§ EXCERPT TO READ
....................

Moving along to the penultimate segment in the Early Top 25. Four of these teams reached the NCAA tournament last year, and the other has played on Memorial Day in the last two seasons it managed to complete.
10. DENVER
2021 record: 12-5 (9-1 Big East)
Last seen: Stuffed on the doorstep in the closing seconds of a one-goal loss to Loyola in the first round of the NCAA tournament.
Initial forecast: Denver’s super-sized roster dips from 67 men to 57 this season, and while the locker room won’t be as crowded, it will also be without attackmen Jackson Morrill (33 goals, 37 assists) and Ethan Walker (39 goals, 21 assists), defenseman Colin Squires and do-everything short stick Danny Logan. Gone are 40 percent of the Pioneers’ starts and 50.9 percent of their points, a logical byproduct of the program’s embrace of fifth-year seniors and graduate transfers last season. But that big roster meant some really good players either played much smaller roles than anticipated in 2021 or simply collected dust. That talent’s still there, and Denver should again contend in the Big East. Alex Simmons (31 goals, 24 assists) and Jack Hannah (37 goals, 10 assists) are an excellent place to start on offense, and Alec Stathakis (.635 faceoff percentage) is more than capable of handling full-time duties at the X after splitting time with TD Ierlan in the second half of last season. It remains to be seen if the Pioneers’ ceiling is as high as in some other years, but they’ll surely be a team no one is thrilled to see in May.
9. YALE
2021 record: 0-0
Last seen: Handling Michigan 17-11 in Costa Mesa, Calif., on March 7, 2020 to improve to 3-1.

....................

§ AIM OF THE EXERCISE
Answer from the lacrosse rankings excerpt:
(a) What was Denver's 2021 record?
(b) How many men is Denver's roster down to this season?
(c) What was the score of Yale's game against Michigan?
The lines after this have nothing to do with the lacrosse rankings excerpt.

Data items
....................

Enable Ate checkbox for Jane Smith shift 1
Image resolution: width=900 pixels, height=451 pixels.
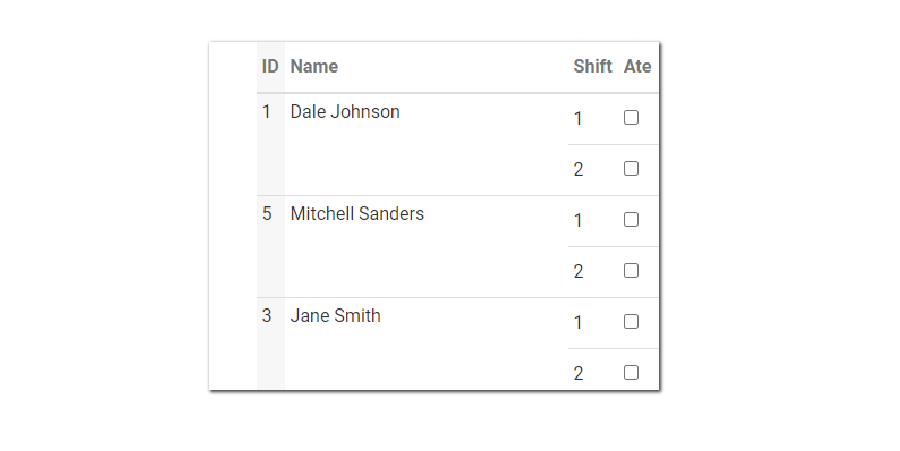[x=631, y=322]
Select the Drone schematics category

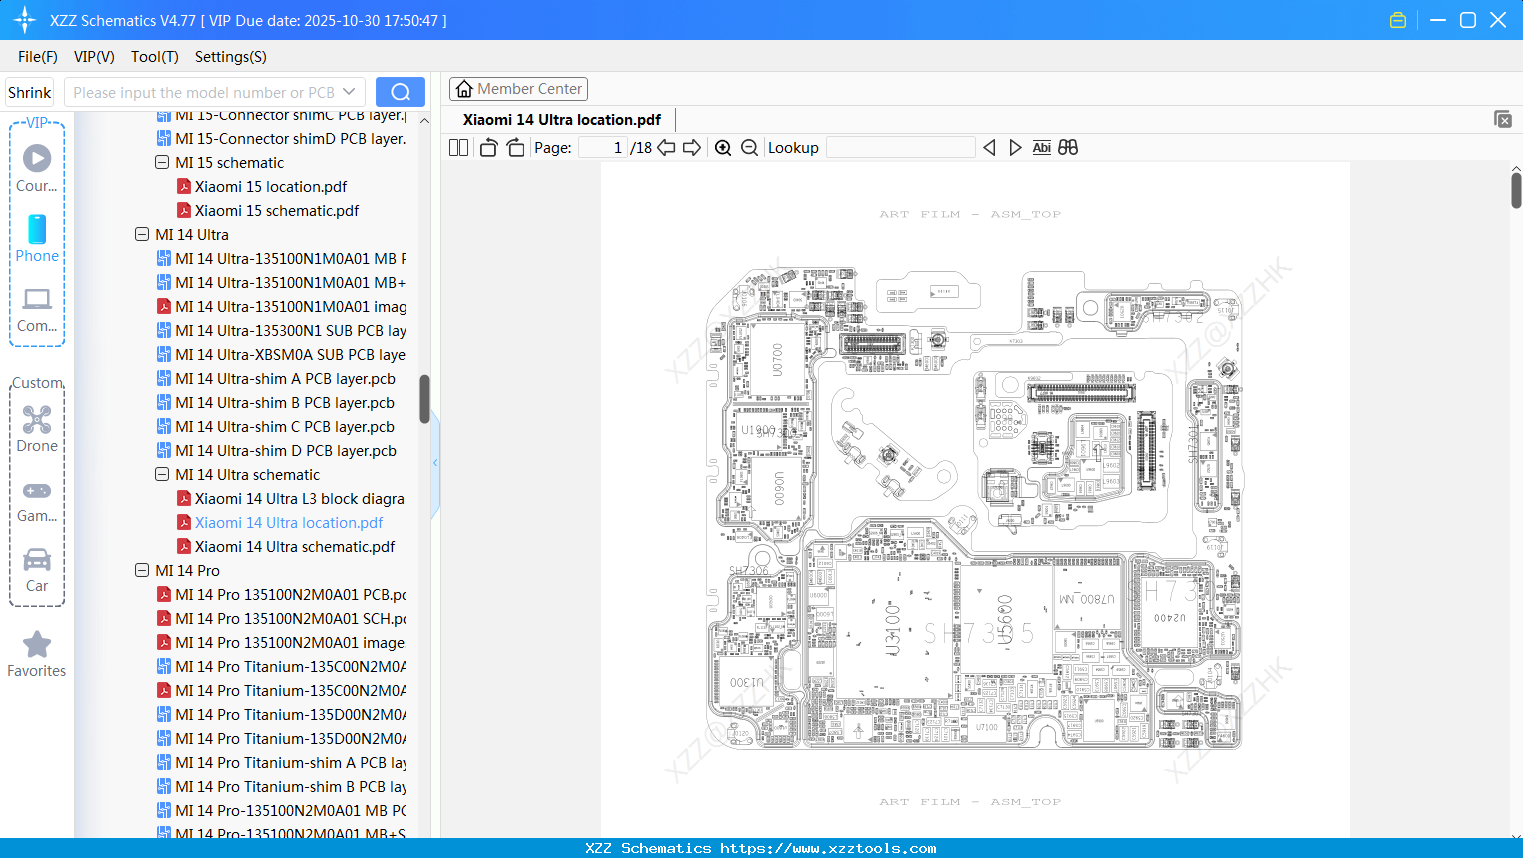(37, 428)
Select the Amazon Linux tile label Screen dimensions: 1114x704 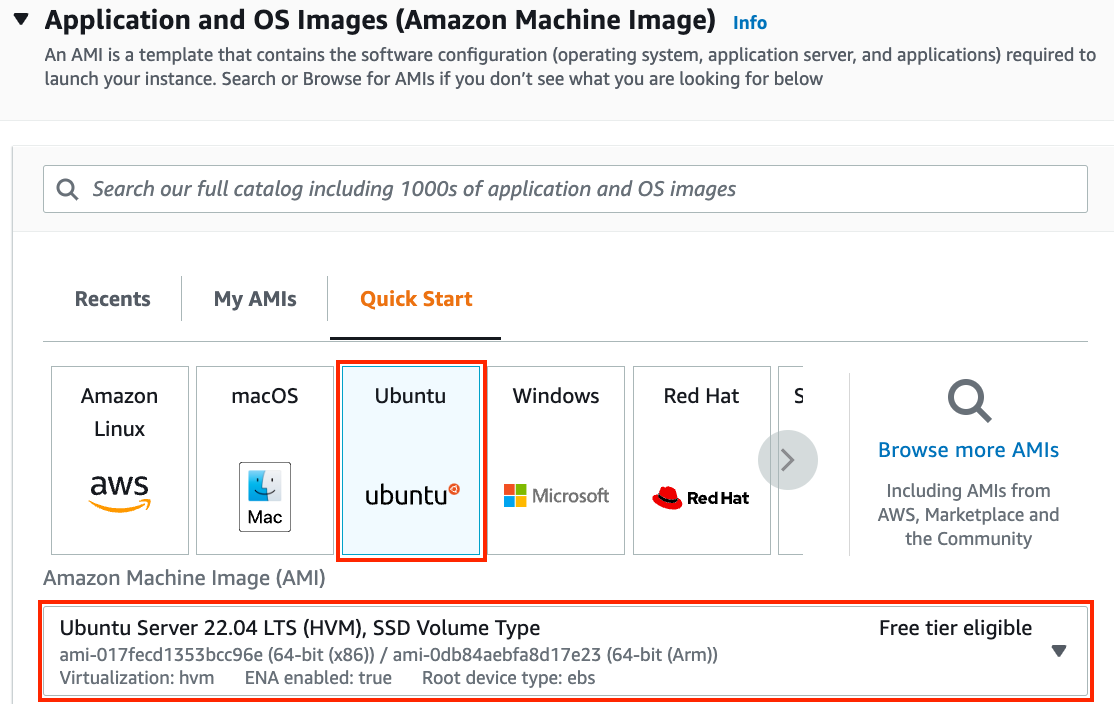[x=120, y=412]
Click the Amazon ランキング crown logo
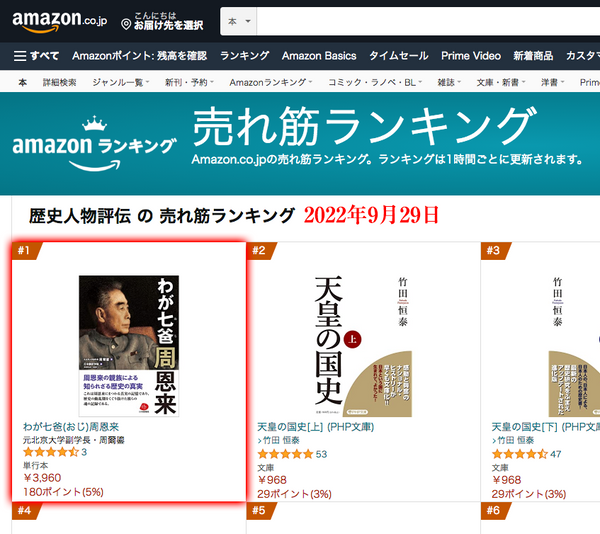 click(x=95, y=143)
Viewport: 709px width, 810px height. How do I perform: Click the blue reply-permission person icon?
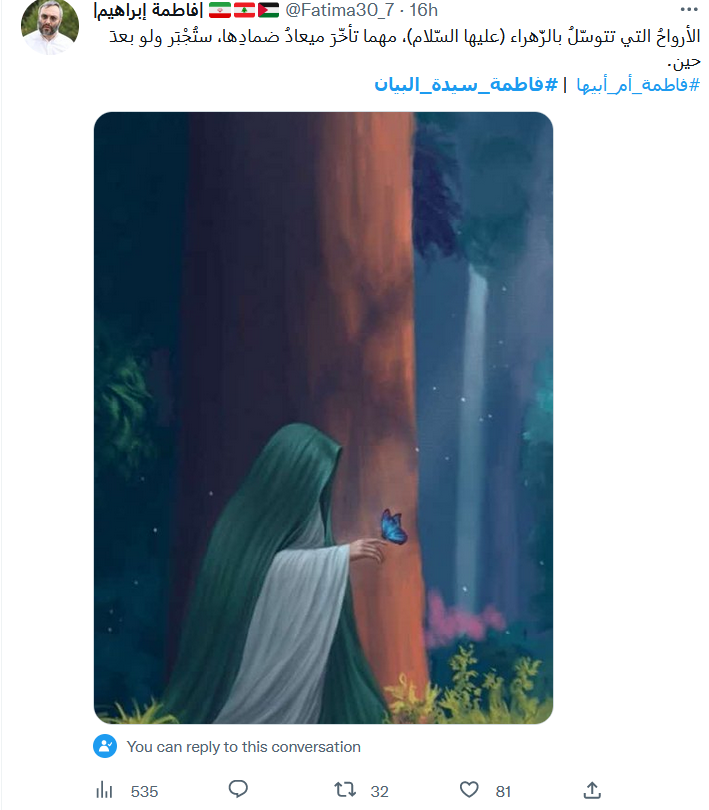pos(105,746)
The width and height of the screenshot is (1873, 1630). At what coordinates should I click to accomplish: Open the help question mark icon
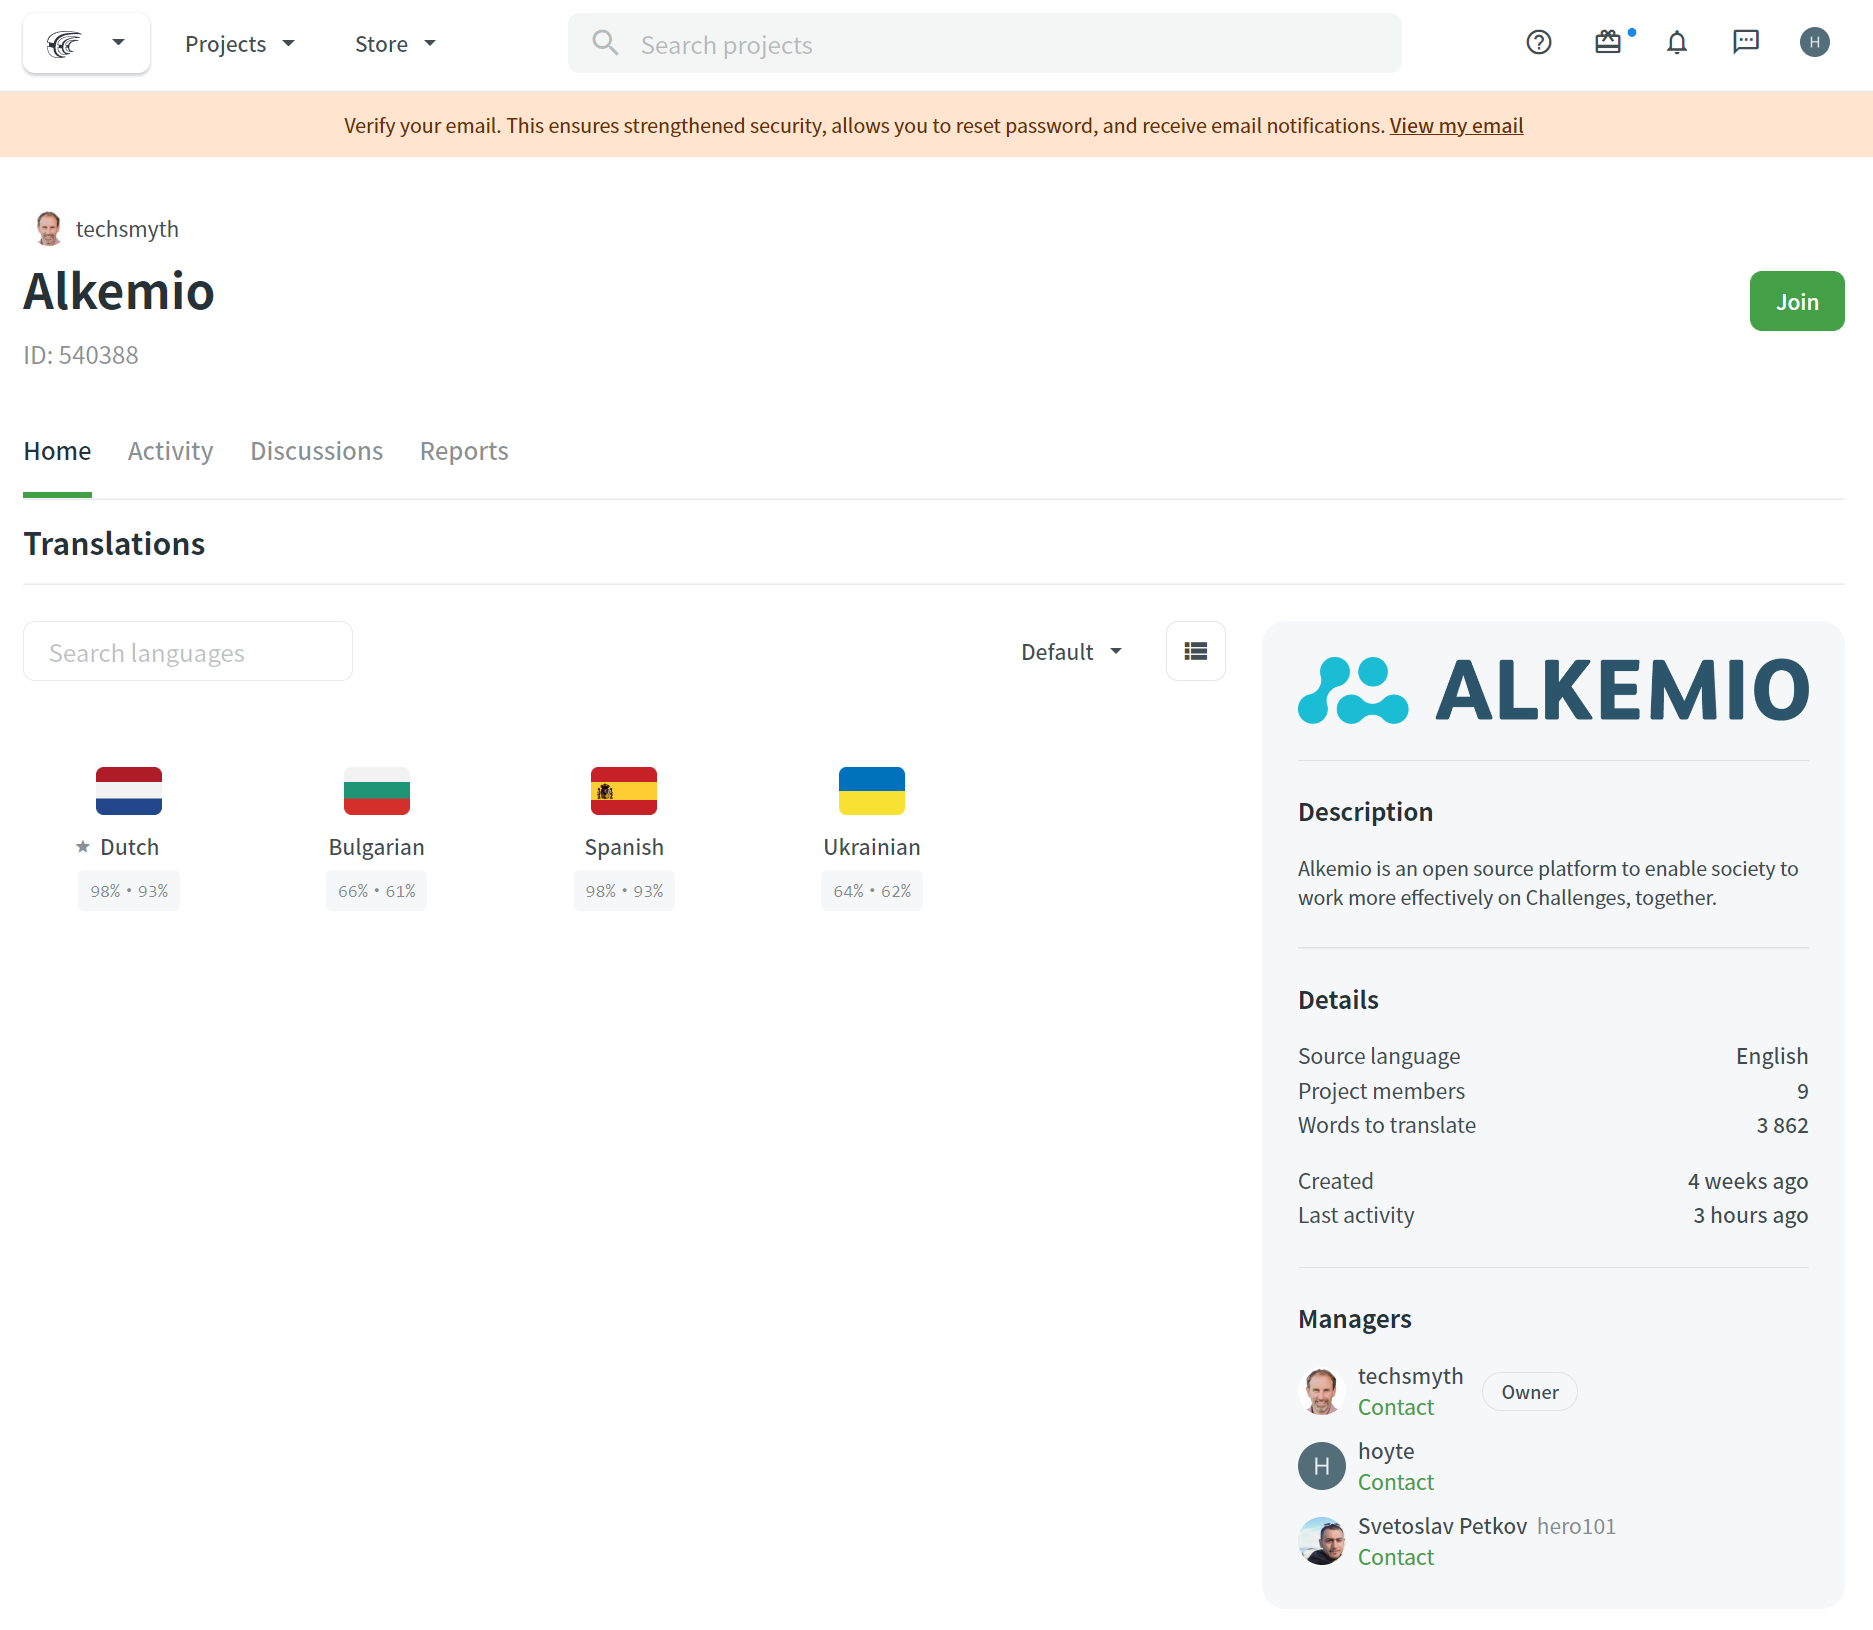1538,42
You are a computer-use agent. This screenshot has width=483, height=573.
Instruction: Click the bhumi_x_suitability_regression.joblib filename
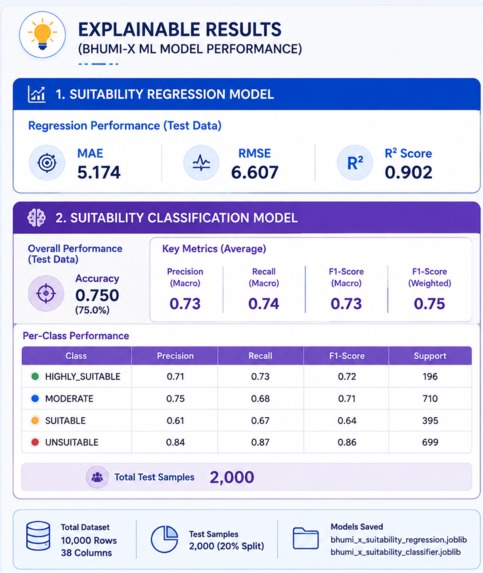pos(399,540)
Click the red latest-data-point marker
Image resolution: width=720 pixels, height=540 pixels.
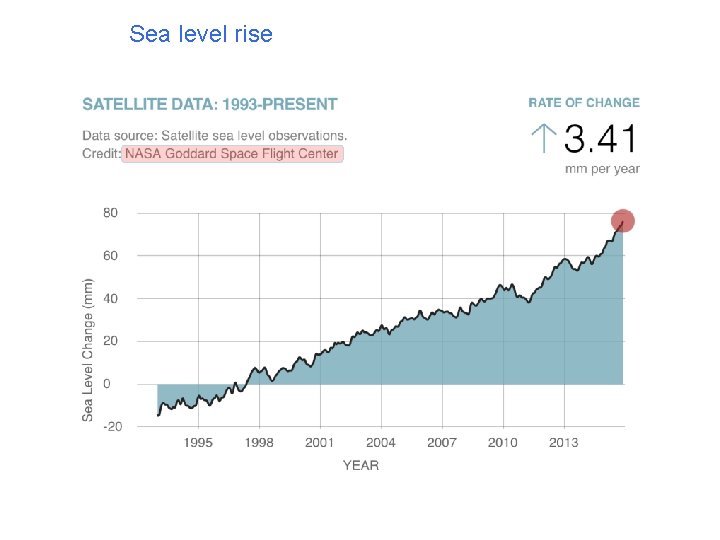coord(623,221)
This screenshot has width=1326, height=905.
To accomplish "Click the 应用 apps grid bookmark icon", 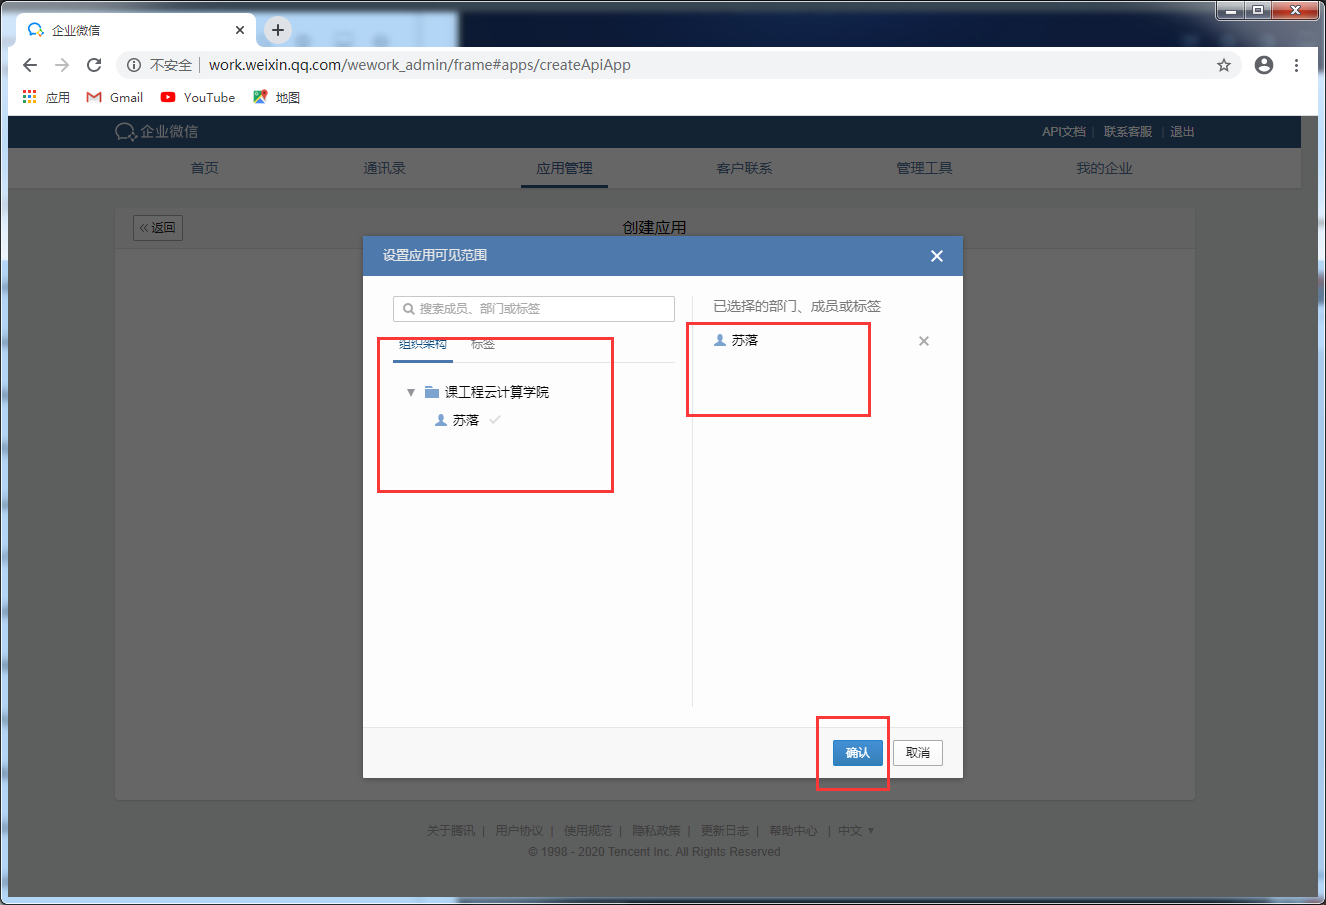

....................

§ WRITTEN SOLUTION
(a) 12-5 (9-1 Big East)
(b) 57
(c) 17-11